-- Supplied information --
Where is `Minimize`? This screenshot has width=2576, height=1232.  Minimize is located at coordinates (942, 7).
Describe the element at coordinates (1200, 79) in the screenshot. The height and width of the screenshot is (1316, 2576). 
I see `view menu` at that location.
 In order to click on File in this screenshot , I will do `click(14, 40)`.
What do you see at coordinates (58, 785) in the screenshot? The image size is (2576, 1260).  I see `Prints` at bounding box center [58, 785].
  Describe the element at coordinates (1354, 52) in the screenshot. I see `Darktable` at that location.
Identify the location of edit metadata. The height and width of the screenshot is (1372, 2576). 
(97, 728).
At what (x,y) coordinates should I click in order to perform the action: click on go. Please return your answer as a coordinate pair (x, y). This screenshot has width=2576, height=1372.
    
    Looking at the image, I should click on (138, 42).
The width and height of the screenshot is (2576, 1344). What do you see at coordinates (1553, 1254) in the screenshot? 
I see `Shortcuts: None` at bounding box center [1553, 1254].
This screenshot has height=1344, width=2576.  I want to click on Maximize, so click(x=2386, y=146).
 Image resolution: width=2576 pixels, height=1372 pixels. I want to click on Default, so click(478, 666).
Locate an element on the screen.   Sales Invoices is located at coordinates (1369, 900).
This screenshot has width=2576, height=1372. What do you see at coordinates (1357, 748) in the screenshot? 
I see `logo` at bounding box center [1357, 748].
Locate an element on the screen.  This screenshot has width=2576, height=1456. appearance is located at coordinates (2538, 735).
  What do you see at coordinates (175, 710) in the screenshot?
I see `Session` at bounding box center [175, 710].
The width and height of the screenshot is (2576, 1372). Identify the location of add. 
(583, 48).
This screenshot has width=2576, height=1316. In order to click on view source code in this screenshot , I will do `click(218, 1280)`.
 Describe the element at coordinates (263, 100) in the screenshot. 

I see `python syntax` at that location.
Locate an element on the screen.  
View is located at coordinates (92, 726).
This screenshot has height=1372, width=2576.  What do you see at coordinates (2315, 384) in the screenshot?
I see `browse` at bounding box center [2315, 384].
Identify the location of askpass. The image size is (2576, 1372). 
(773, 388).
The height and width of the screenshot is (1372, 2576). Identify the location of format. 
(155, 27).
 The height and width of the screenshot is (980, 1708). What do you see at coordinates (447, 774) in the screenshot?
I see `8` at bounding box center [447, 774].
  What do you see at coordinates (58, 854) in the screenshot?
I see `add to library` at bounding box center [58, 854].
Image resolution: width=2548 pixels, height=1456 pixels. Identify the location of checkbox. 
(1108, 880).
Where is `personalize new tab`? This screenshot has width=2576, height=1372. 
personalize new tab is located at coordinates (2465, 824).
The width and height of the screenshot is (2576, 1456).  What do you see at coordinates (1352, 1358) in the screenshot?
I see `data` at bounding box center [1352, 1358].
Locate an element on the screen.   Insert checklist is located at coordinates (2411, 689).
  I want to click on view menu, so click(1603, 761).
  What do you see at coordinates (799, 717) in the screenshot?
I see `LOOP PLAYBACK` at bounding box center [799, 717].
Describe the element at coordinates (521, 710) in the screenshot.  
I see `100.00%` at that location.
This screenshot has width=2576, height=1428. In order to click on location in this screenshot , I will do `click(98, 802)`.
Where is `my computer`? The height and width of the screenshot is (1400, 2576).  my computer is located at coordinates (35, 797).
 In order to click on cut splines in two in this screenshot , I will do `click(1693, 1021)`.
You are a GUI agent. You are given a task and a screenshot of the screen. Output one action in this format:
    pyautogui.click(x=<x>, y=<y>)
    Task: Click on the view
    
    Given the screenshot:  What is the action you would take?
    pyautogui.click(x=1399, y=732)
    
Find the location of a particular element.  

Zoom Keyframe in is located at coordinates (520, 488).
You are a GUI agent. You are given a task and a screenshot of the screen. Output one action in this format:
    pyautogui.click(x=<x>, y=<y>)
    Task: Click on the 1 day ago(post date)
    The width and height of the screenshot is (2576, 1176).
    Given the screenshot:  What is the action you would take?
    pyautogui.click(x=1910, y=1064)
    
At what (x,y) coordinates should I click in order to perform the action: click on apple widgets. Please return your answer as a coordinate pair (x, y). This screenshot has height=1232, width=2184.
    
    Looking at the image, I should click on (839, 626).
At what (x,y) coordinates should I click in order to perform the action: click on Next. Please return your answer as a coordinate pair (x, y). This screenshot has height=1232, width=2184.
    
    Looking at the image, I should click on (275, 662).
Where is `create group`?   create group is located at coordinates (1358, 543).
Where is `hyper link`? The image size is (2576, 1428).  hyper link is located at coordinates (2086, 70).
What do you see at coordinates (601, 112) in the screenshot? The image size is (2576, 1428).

-- Your objective --
Count how many lines in the items above contain the word "answer". Reply with only the number.

-- Written solution --
3